__Description of the task__. Return the entries below verbatim. Pictures stay out.

Dataset entries:
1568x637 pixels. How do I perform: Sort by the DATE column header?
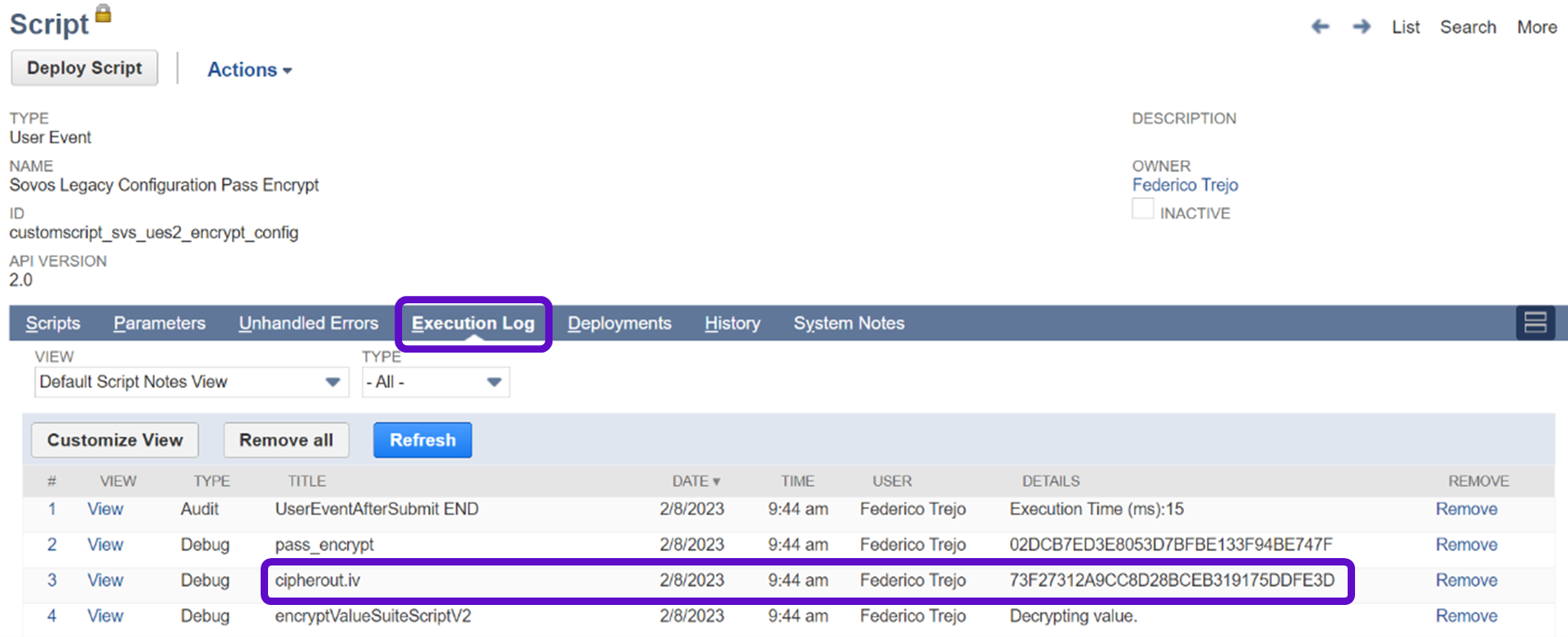tap(695, 481)
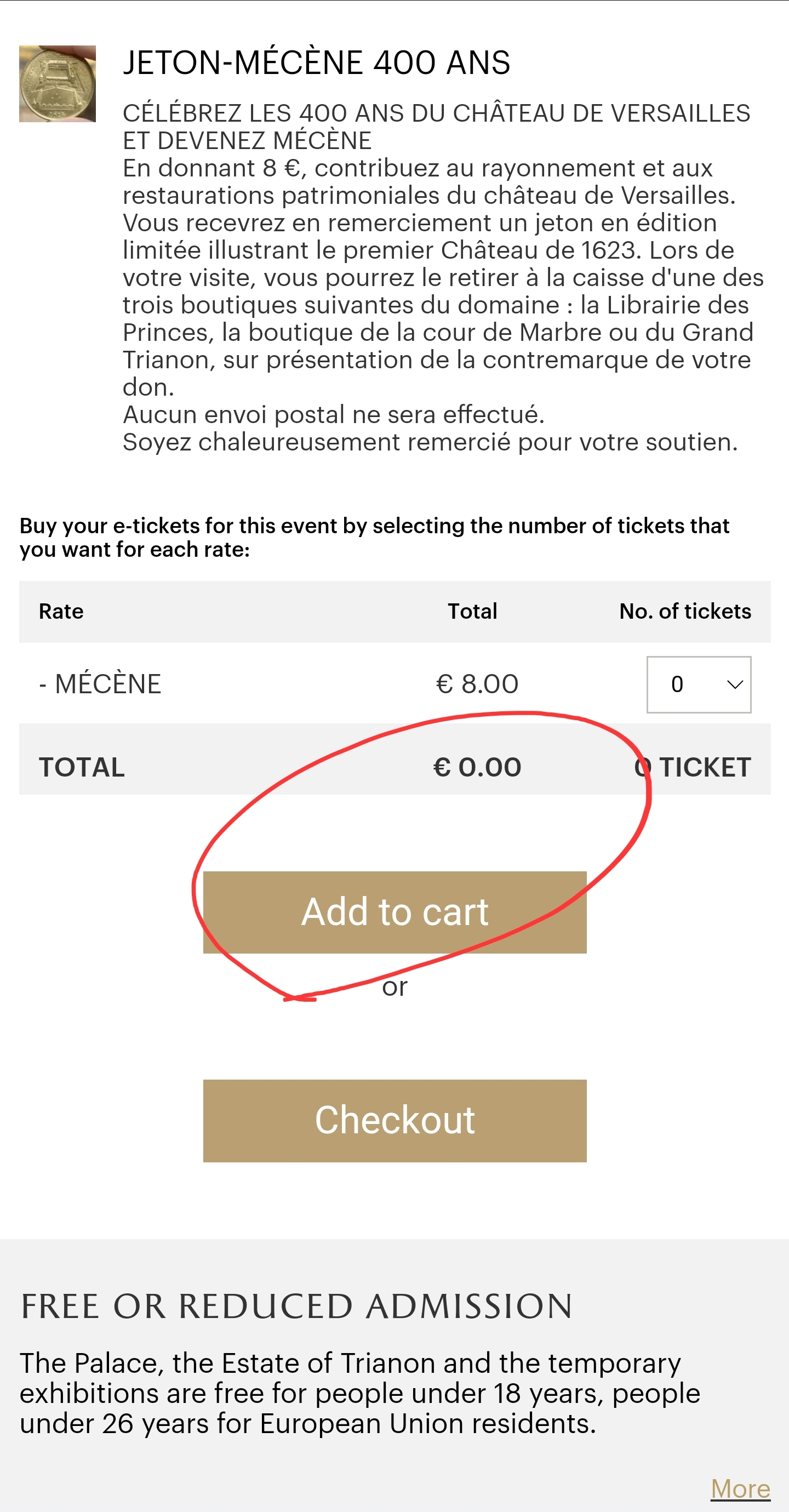
Task: Open the More link about free admission
Action: click(740, 1488)
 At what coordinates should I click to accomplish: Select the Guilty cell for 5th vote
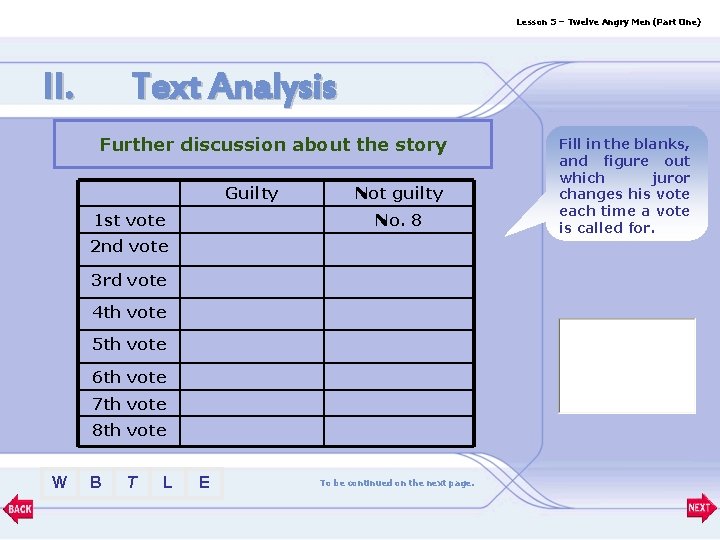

__Response for this exercise__.
1568x637 pixels. How do I perform: Sort by the DATE column header?
tap(695, 481)
Task: Open the More link about free admission
Action: click(740, 1488)
 At what coordinates should I click to accomplish: Select the Guilty cell for 5th vote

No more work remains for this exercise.